Il Villaggio Globale

Città futura.

Nell’attuare il progetto Sprar (Sistema di protezione per richiedenti asilo e rifugiati) ai fini di assicurare una dimora a tutti i richiedenti asilo, il Comune ha utilizzato immobili abbandonati, costruiti tra agli anni ‘30 e ’60, recuperati con fondi dell’Unione europea e progetti della Regione Calabria. La creazione dell’associazione “Città futura” nel 1999, con l’intento di trasformare Riace in una città dell’accoglienza, è stata la prima tappa di un percorso sicuramente azzardato per il contesto assai problematico nel quale si è trovato a maturare, ma che ha a poco a poco riscosso consensi e approvazione tra i riacesi, che hanno ripetutamente riposto fiducia nella persona del sindaco e nel suo modus procedendi. Solo e soltanto per questo aspetto Riace sarebbe già da considerare, senza se e senza ma, un modello vincente, forse non esportabile così facilmente in altre zone, ma comunque da preservare.

Essere umani.

Al di fuori del clima politico attuale e delle problematiche burocratiche e legali che hanno travolto la giunta di Domenico Lucano e il modello d’accoglienza realizzato, il pensiero non può essere estraneo dal vivido pulsare delle immagini d’amore di cui si è spettatori, un amore sentito e trasversale in cui gli abitanti di quel luogo si riconoscono senza ipocrisie e doppi fini e che mettono in primo piano, tralasciando il colore della pelle o la differenza di culto e religione. È tutto questo che fa di Riace una città unica, esempio da difendere per chi ne condivide la natura intrinseca o da demonizzare per chi ne ripudia i valori. In un periodo storico votato all’oscurantismo, alla paura e all’indifferenza, Riace sembra ergersi come uno degli ultimi baluardi di civiltà in cui a trionfare sono ancora la sacralità della vita e il suo rispetto, la ricchezza d’umanità. Commuove e stupisce, inoltre, il fatto che ciò avvenga in una terra economicamente arretrata, la cui eredità risente tutt’oggi profondamente delle antiche vessazioni e malefatte, tanto che ai più risulta strana, se non addirittura assurda, la possibilità di praticare atti e gesti di prodigalità totalmente privi di finalità e ritorni personali.

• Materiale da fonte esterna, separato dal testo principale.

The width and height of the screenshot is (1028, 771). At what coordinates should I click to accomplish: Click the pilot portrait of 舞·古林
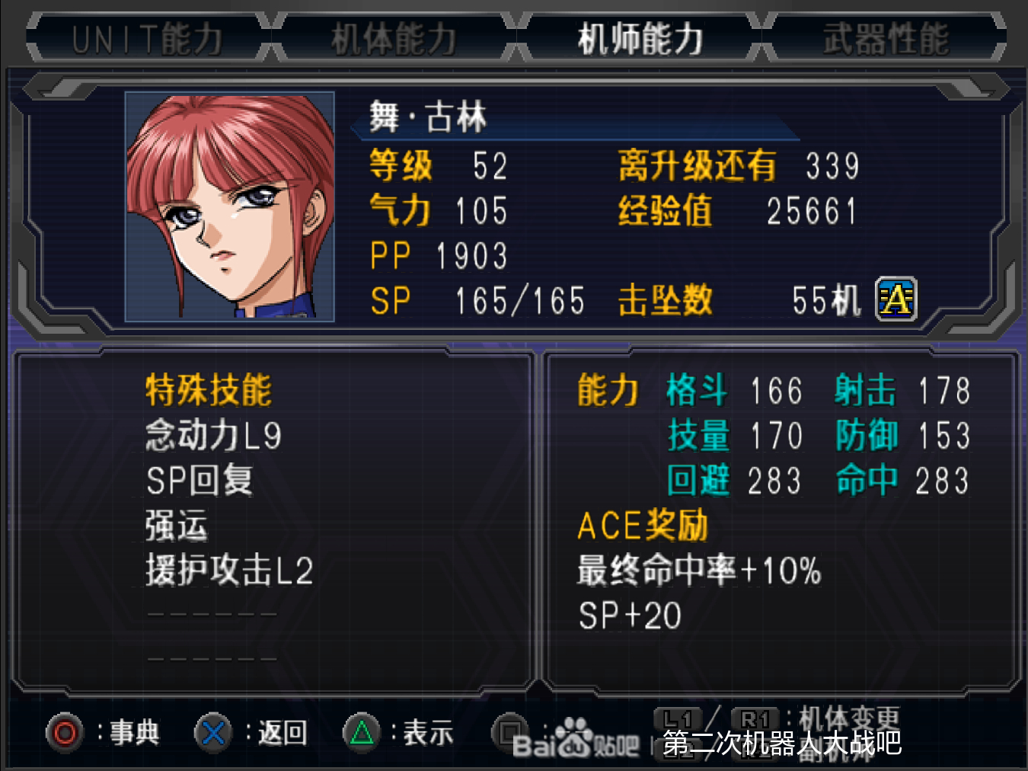point(230,206)
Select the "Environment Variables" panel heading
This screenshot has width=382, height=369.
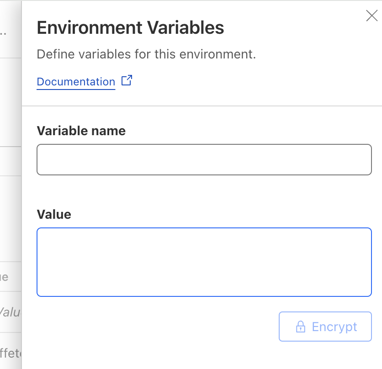click(130, 28)
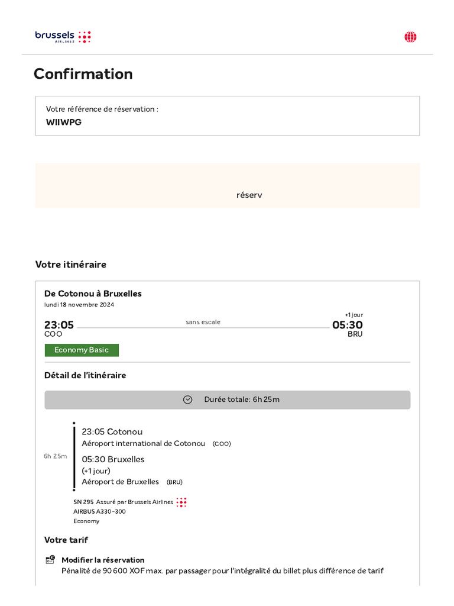Click the Aéroport de Bruxelles text
The width and height of the screenshot is (454, 606).
[x=121, y=482]
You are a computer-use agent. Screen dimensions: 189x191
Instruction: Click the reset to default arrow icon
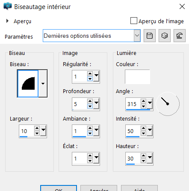pyautogui.click(x=180, y=36)
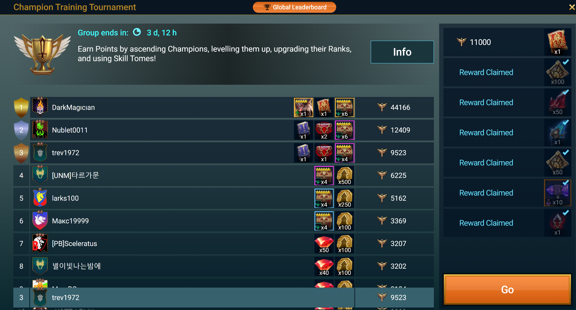
Task: Click claimed x10 purple brew reward
Action: click(558, 193)
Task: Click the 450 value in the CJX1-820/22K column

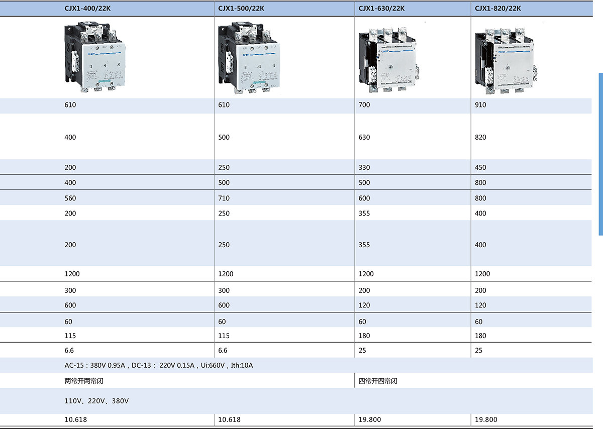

La forza del film sta nel lasciarci, infine, con una domanda pressante, un’interrogazione tanto amara quanto ineludibile: ci si può permettere di essere umani senza esserlo?

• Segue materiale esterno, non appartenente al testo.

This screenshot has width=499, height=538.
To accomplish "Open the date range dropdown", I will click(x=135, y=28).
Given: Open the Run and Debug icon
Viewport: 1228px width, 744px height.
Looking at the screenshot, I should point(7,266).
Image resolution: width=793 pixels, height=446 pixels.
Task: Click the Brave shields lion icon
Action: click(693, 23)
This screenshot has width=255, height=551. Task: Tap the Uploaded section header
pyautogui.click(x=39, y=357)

2 thoughts on “Frammenti di umanità: “Un paese di Calabria”

  • Una carica emotiva, una raffinata vivacità espressiva e, non ultima, una non frequente capacità di coinvolgere ed entrare nell’anima di un compesso problema quale quello dell’immigrazione sono gli aspetti a mio parere piu importanti di questo articolo, scritto con profonda sensibilità e con quel piglio di umanizzazione della notizia, che non è facile trovare nella scrittura giornalistica.
    Leggere Claudia Costanzo è veramente un piacere: i suoi articoli sono misurati, senza orpelli letterari, carichi di verità non gridate ma sussurrate con la forza del cuore. Complimenti!!!

  • Articolo molto interessante e direi anche avvincente per la eccellente capacità dell’autrice di condurti all’interno dei luoghi e delle situazioni di cui racconta.